» **Task objective**:
An exact transcription of every record below is required, with the pictures left out.

» **Provided records**:
##############################
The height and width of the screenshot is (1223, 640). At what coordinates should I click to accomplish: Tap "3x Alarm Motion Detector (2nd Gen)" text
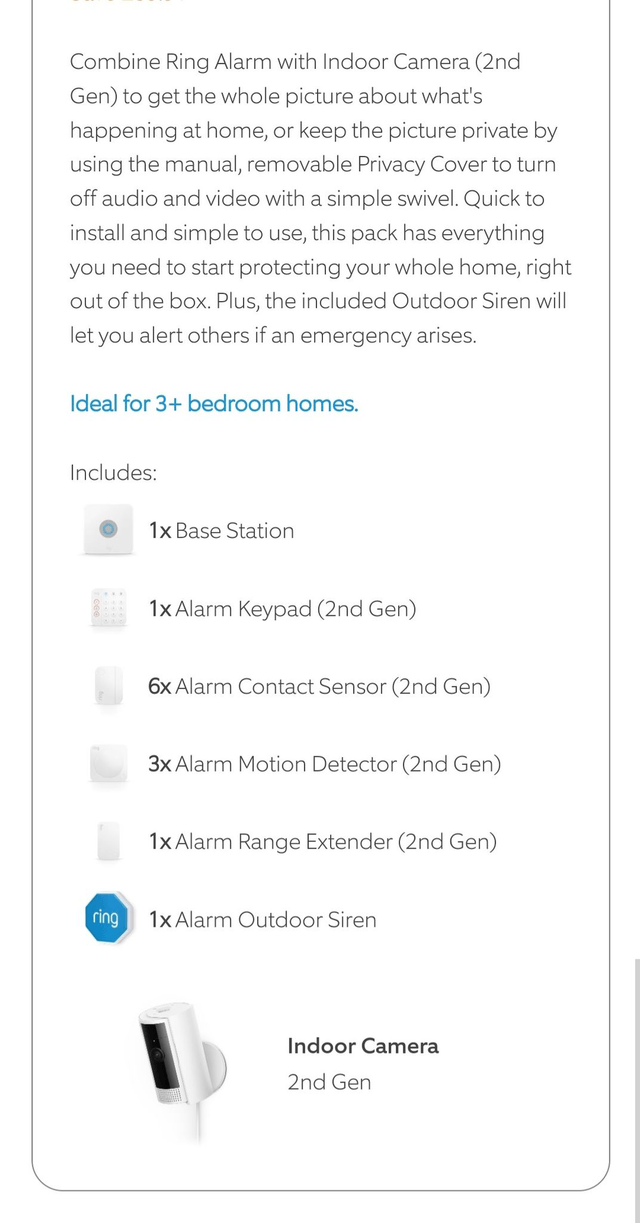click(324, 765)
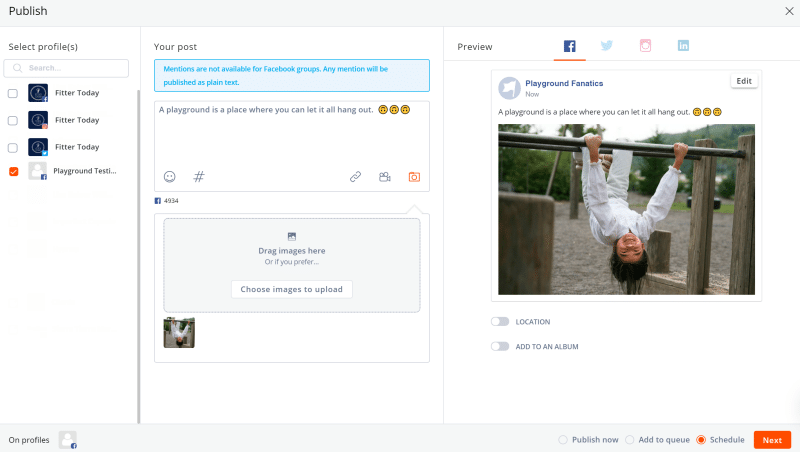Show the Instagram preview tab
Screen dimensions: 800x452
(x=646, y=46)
##############################
» **Answer to this task**:
The height and width of the screenshot is (1223, 640). At what coordinates should I click to accomplish: Tap "3x Alarm Motion Detector (2nd Gen)" text
click(324, 765)
Show the Instagram preview tab
Screen dimensions: 800x452
(x=646, y=46)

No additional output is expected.